Our study confirmed that country of origin influences antioxidant potential, vitamin C content, and contents of caffeine and polyphenolic compounds, especially caffeic acid, ellagic acid, sinapic acid, kaempferol, resveratrol, and rutin. Additionally, Krahe et al. confirmed differences in the concentrations of active substances in teas depending on their post-harvest storage times. Teas that had been stored longer were characterised by a lower content of antioxidant substances [29].
It should be emphasised that the phytochemical composition of Matcha is not fully understood and, importantly, that the impact of additional parameters, such as country of origin, cultivation method, and harvest time, was presented for the first time in our study. The hypothesis that the antioxidant potential, the total contents of polyphenols and flavonoids, and the content of vitamin C vary depending on the time of harvest, the type of cultivation, and the country of origin of Matcha tea was confirmed.

5. Conclusions

Matcha tea may be an important source of bioactive compounds with antioxidant activity, as confirmed by this study. Many factors influence its phytochemical composition and antioxidant properties. Type of cultivation influenced antioxidant potential, polyphenol content, vitamin C content, and ellagic acid, sinapic acid, myricetin, apigenin, resveratrol, and caffeine content. Harvest time influenced both antioxidant potential and vitamin C content as well as the contents of caffeic acid, kaempferol, quercetin, rutin, and caffeine. Country of origin influenced antioxidant potential and the contents of total polyphenols, vitamin C, caffeic acid, ellagic acid, sinapic acid, kaempferol, resveratrol, and caffeine. This study was a baseline study and provides a direction for the designing of future studies.

Supplementary Materials

The following supporting information can be downloaded at: https://www.mdpi.com/article/10.3390/foods13081270/s1, Table S1: Characteristics of examined material available on the Polish food market, Table S2: Spearman’s rank correlations between parameters for Matcha tea, Table S3: Summary of the contents of polyphenolic acids, flavonoids, and caffeine in Matcha tea samples. Data represent the minimum, 25th percentile, median, 75th percentile, and maximum values.

Author Contributions

Conceptualization, J.K.; methodology, J.K.; formal analysis, J.K. and K.J.-M.; investigation, J.K., K.J., K.S., K.M., J.P., R.A. and D.M.-M.; writing—original draft preparation, K.S. and J.K.; writing—review and editing, J.K., supervision, J.K.; project administration, J.K.; funding acquisition, J.K. All authors have read and agreed to the published version of the manuscript.

Funding

The project was financed by the Pomeranian Medical University in Szczecin.

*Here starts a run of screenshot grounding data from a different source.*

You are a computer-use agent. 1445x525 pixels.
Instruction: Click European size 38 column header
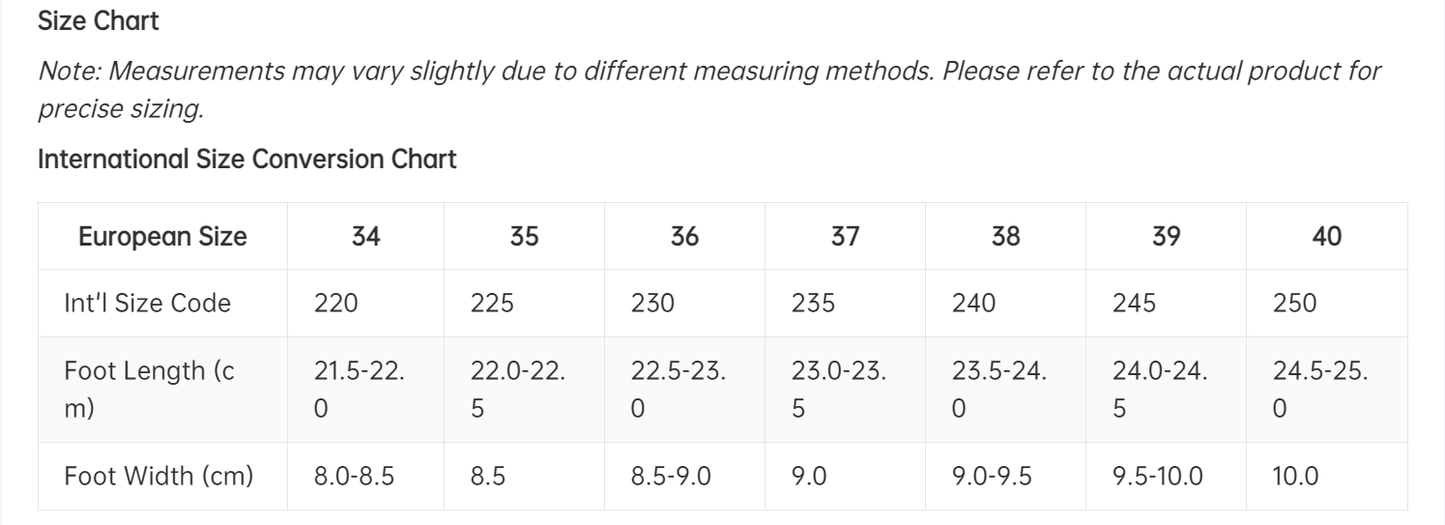coord(1005,236)
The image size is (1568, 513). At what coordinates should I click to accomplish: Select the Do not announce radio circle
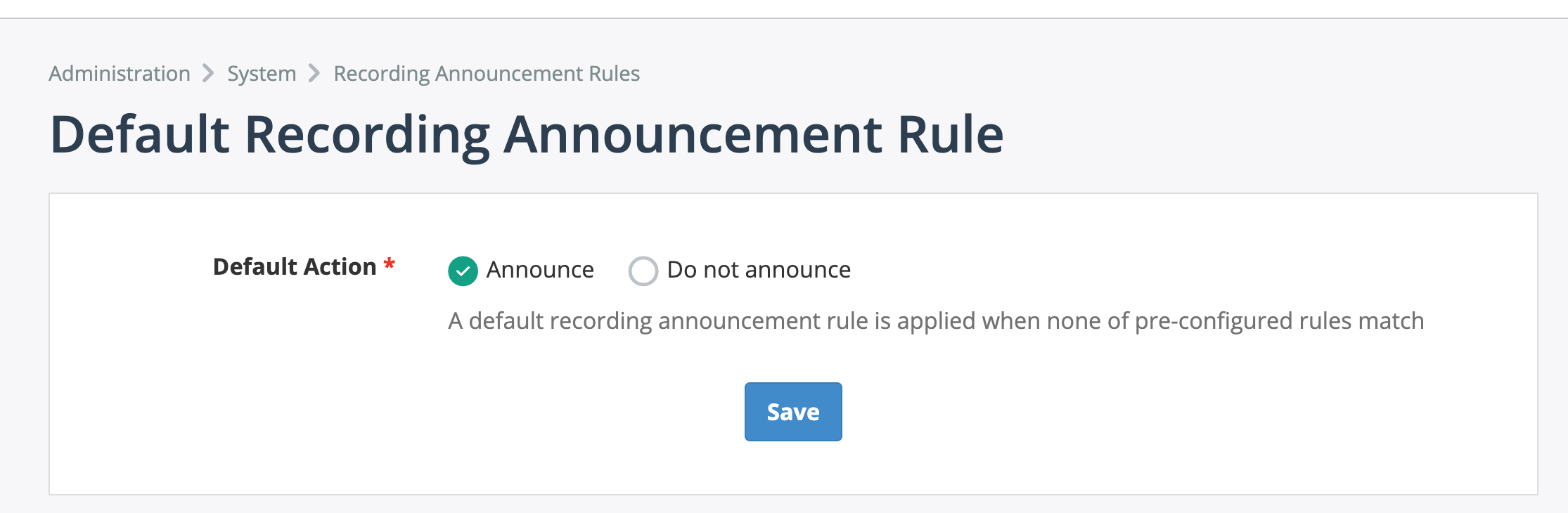pos(643,271)
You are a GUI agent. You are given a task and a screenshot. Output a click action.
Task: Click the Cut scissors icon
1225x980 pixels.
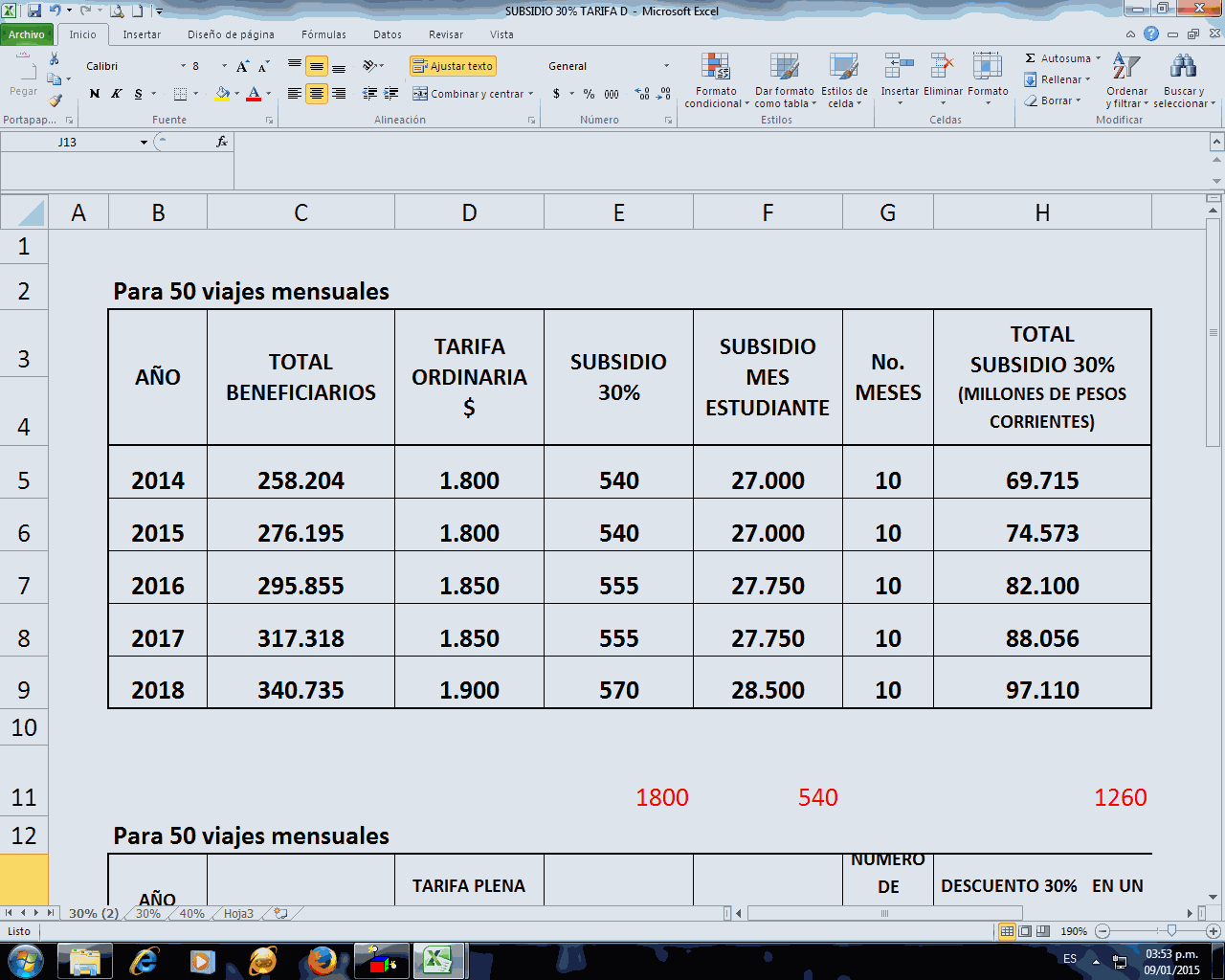(55, 60)
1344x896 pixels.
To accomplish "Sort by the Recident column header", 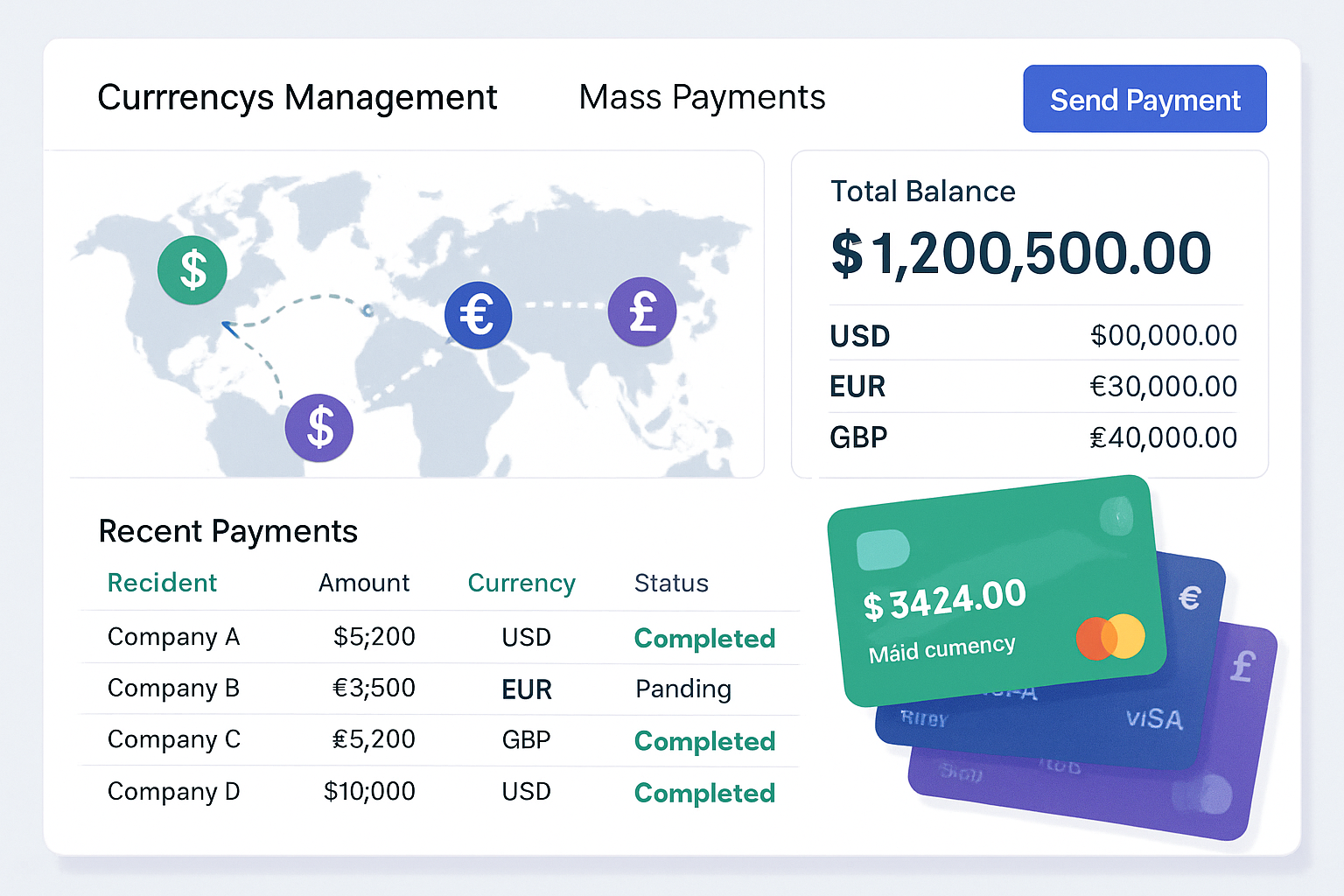I will (x=162, y=583).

Institutional Review Board Statement

Not applicable.

Informed Consent Statement

Not applicable.

Data Availability Statement

The original contributions presented in the study are included in the article/Supplementary Material, further inquiries can be directed to the corresponding author.

Acknowledgments

The authors are thankful to Brown House & Tea Katarzyna Ogrodzińska-Skałba, https://brownhouseandtea.pl/, accessed on 22 January 2022; MOYA EUROPE Sp. z o.o. https://moyamatcha.com/, accessed on 3 February 2022; and OXALIS POLSKA SP. Z O. O. https://oxalis.pl/, accessed on 15 February 2022 for providing material (Matcha tea) for this research.

Conflicts of Interest

The authors declare no conflicts of interest.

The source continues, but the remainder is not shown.